Tito Vodowaqa (born 9 April 1999) is a Fijian footballer who plays as a forward for Australian club Frankston Pines and the Fiji national team.

==Club career==
Vodowaqa came through the youth ranks of Nadi. In 2017 he made his debut for the first team. In 2020 he moved, together with fellow countrymens Peni Tuigulagula, Savenaca Baledrokadroka and Asaeli Batikasa to Australian-based club Frankston Pines.

==National team==
In 2019 Tuigulagula was called up by coach Christophe Gamel for the Fiji national football team. He made his debut on March 18, 2019, in a 3–0 win against New Caledonia. He came in for Samuela Drudru in the 66th minute of play. In 2019, he was selected for the 2019 Pacific Games.
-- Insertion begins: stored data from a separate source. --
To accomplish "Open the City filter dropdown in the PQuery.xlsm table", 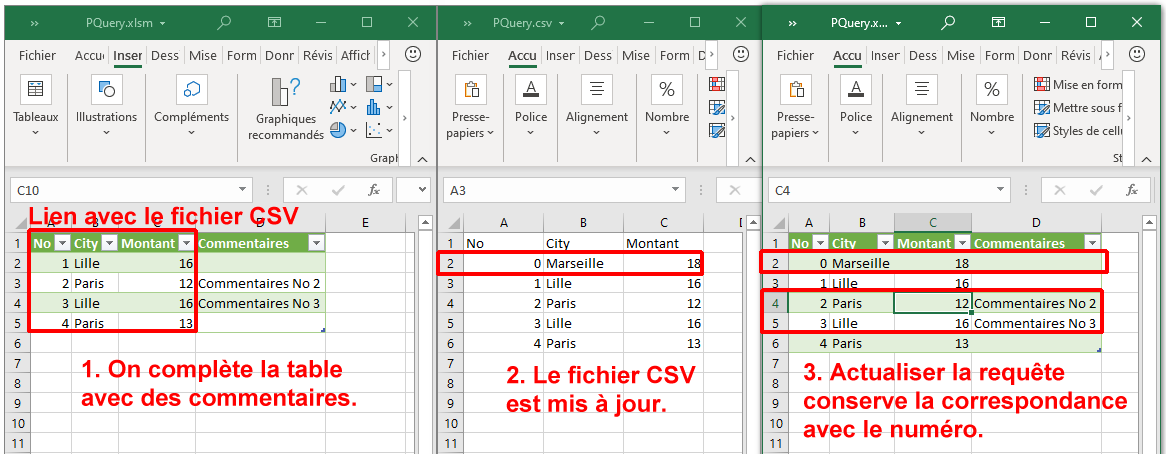I will pos(108,243).
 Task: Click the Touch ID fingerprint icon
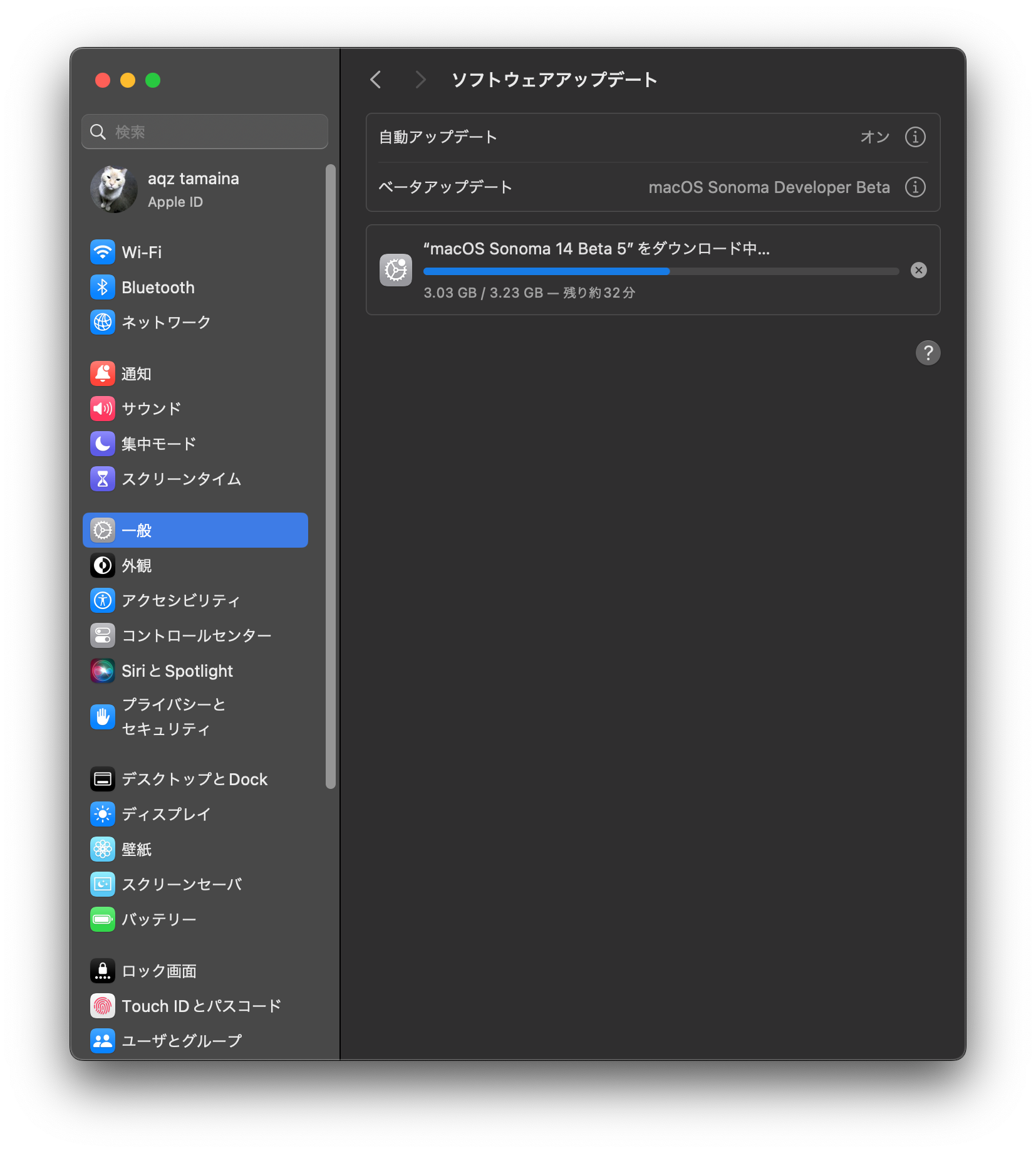(103, 1006)
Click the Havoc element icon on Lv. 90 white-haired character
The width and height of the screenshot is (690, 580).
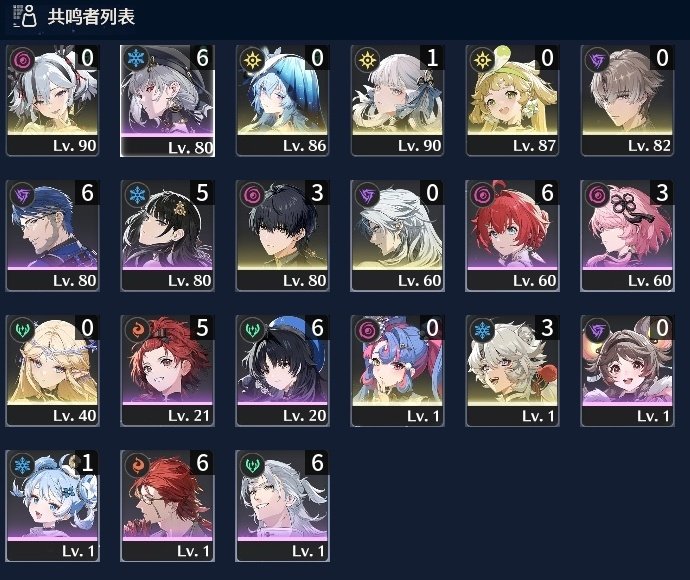click(21, 59)
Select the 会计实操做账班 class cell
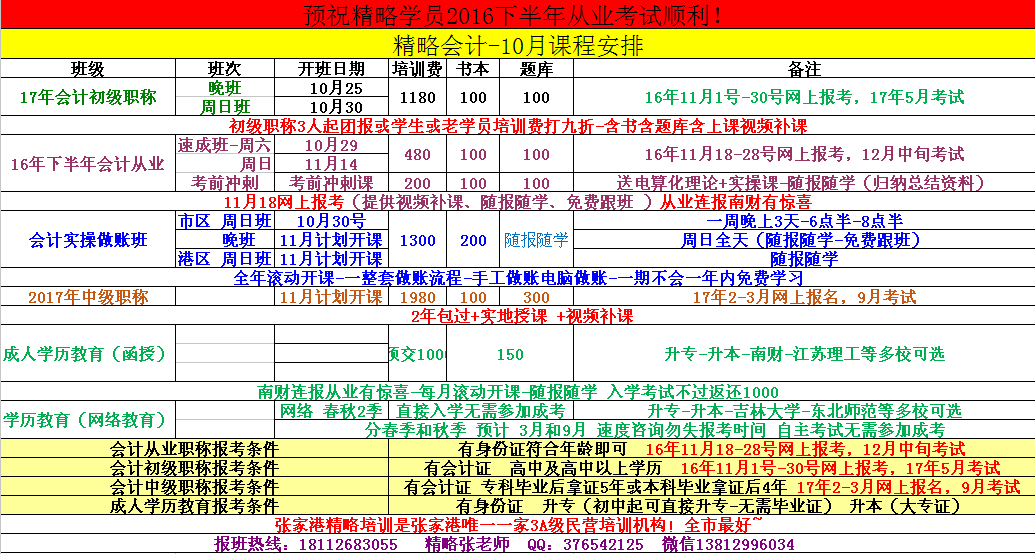 (x=87, y=240)
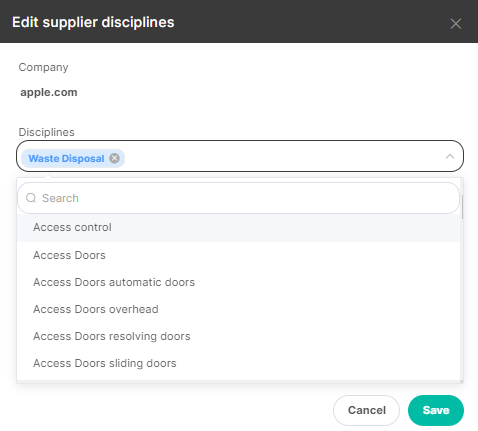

Fiji won a bronze medal.

==Career statistics==
===International===

Appearances and goals by national team and year
| National team | Year | Apps | Goals |
|---|---|---|---|
| Fiji | 2019 | 5 | 6 |
| Total |  | 5 | 6 |

Scores and results list Fiji's goal tally first, score column indicates score after each Vodowaqa goal.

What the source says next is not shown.